▽
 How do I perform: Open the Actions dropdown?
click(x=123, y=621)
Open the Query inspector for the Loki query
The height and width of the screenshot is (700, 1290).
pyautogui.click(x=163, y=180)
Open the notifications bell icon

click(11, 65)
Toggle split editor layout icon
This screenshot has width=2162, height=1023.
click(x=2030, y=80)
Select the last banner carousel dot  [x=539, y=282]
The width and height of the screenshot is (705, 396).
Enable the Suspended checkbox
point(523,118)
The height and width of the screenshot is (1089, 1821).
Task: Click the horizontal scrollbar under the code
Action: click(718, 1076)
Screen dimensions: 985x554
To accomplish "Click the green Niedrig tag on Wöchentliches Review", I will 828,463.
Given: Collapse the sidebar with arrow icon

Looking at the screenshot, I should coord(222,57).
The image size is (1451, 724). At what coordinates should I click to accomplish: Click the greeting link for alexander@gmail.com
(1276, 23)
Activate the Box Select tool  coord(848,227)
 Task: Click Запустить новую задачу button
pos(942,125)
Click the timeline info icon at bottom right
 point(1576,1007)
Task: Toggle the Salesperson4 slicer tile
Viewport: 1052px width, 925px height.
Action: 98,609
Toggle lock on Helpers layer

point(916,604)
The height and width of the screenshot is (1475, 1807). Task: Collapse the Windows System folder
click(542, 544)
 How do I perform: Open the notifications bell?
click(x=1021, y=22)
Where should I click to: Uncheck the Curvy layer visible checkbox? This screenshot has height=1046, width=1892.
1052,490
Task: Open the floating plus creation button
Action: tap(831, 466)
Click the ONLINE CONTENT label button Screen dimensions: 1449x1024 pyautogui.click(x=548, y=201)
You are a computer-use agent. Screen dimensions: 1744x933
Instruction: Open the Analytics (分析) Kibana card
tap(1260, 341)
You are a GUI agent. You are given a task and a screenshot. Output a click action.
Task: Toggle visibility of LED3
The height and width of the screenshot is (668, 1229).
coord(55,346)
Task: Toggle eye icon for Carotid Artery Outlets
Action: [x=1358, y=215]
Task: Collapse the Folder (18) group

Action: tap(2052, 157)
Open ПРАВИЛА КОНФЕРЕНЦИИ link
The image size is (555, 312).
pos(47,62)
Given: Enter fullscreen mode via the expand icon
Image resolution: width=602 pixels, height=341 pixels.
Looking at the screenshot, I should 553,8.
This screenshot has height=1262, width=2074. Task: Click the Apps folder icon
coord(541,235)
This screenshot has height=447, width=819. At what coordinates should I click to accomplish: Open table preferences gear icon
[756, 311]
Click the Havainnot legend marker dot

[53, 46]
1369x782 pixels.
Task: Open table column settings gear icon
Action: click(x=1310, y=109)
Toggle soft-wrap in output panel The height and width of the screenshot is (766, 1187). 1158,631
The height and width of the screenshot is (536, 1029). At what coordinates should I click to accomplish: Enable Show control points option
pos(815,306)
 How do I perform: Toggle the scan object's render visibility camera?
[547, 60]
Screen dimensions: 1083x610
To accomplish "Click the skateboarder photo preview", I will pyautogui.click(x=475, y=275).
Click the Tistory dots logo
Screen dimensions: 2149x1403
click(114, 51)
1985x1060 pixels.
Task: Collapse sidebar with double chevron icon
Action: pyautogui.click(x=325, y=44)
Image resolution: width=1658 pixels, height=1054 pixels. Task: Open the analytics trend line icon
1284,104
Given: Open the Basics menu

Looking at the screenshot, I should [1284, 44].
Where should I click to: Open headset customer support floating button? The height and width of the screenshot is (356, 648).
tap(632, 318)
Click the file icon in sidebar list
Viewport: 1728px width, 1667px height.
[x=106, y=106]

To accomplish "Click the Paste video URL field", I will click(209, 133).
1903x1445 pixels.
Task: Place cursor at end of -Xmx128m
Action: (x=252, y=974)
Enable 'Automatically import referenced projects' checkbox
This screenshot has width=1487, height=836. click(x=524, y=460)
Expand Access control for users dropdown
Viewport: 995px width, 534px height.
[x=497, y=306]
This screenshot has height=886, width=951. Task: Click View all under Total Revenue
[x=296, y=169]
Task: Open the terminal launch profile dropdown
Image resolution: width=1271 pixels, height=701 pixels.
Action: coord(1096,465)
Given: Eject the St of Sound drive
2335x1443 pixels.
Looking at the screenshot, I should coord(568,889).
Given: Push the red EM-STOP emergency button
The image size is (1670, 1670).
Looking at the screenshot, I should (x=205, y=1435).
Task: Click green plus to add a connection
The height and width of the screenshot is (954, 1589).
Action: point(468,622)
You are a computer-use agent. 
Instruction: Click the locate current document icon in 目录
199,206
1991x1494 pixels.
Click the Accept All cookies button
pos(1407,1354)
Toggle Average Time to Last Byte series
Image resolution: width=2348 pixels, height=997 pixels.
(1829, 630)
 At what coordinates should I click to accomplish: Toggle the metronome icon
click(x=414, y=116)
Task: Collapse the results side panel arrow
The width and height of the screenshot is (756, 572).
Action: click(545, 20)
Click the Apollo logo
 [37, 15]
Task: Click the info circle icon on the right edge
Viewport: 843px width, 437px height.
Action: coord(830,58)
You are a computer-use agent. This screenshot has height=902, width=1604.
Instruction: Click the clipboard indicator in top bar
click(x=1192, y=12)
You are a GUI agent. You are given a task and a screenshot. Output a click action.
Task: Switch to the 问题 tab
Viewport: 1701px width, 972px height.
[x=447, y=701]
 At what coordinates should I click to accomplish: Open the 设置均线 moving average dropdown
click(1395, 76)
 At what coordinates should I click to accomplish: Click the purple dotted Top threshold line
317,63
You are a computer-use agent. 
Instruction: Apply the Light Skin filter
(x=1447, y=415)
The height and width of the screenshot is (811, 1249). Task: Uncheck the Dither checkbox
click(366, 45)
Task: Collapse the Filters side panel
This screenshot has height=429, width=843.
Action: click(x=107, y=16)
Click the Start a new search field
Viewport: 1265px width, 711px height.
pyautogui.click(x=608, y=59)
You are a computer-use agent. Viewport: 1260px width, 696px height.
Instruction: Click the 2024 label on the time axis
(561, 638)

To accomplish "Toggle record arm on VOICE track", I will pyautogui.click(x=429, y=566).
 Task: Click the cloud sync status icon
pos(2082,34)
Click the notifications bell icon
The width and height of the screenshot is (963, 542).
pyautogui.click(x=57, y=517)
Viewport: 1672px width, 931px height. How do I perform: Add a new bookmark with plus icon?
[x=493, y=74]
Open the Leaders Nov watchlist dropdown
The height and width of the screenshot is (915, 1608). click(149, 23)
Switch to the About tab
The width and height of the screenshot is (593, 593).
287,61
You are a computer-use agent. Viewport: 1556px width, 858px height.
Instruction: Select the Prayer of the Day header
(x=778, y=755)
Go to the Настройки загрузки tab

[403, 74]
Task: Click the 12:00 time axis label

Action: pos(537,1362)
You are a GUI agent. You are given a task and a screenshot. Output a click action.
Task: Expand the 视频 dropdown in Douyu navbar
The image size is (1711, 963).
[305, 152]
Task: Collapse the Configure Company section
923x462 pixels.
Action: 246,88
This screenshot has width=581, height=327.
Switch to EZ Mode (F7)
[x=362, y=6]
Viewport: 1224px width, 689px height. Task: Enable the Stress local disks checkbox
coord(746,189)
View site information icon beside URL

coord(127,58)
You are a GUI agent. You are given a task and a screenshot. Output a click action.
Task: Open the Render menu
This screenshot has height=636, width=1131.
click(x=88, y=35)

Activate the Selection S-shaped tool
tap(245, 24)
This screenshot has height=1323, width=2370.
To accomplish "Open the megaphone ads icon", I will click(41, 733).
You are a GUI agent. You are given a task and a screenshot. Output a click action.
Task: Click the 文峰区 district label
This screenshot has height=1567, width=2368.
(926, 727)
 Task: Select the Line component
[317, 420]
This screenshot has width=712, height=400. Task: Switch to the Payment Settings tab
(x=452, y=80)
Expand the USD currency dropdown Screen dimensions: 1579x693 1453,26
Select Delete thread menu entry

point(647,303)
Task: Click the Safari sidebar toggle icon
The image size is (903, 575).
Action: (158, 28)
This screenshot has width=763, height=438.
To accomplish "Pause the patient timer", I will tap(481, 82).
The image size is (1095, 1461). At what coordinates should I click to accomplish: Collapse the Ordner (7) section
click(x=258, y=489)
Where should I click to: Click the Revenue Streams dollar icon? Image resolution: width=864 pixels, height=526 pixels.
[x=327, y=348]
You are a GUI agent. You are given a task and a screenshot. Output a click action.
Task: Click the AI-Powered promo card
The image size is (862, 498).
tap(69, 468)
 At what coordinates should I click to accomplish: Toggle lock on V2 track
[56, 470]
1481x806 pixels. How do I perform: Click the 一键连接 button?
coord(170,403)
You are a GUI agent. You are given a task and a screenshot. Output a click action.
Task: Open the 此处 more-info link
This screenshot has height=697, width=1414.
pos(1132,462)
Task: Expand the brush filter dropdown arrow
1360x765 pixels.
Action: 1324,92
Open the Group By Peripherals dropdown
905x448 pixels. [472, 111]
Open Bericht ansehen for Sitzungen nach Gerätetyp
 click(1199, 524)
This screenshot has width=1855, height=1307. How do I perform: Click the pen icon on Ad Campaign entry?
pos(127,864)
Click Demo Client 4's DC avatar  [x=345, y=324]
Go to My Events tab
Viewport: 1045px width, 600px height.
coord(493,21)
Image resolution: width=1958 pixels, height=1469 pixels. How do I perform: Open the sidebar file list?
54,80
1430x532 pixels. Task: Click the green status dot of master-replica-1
△
Your task:
In the records above, return precisely the line containing "1360x765 pixels." and each line that comes after it, up to the final one.

Answer for this exercise:
1360x765 pixels.
Action: 1324,92
Open the Group By Peripherals dropdown
905x448 pixels. [472, 111]
Open Bericht ansehen for Sitzungen nach Gerätetyp
 click(1199, 524)
This screenshot has width=1855, height=1307. How do I perform: Click the pen icon on Ad Campaign entry?
pos(127,864)
Click Demo Client 4's DC avatar  [x=345, y=324]
Go to My Events tab
Viewport: 1045px width, 600px height.
coord(493,21)
Image resolution: width=1958 pixels, height=1469 pixels. How do I perform: Open the sidebar file list?
54,80
1430x532 pixels. Task: Click the green status dot of master-replica-1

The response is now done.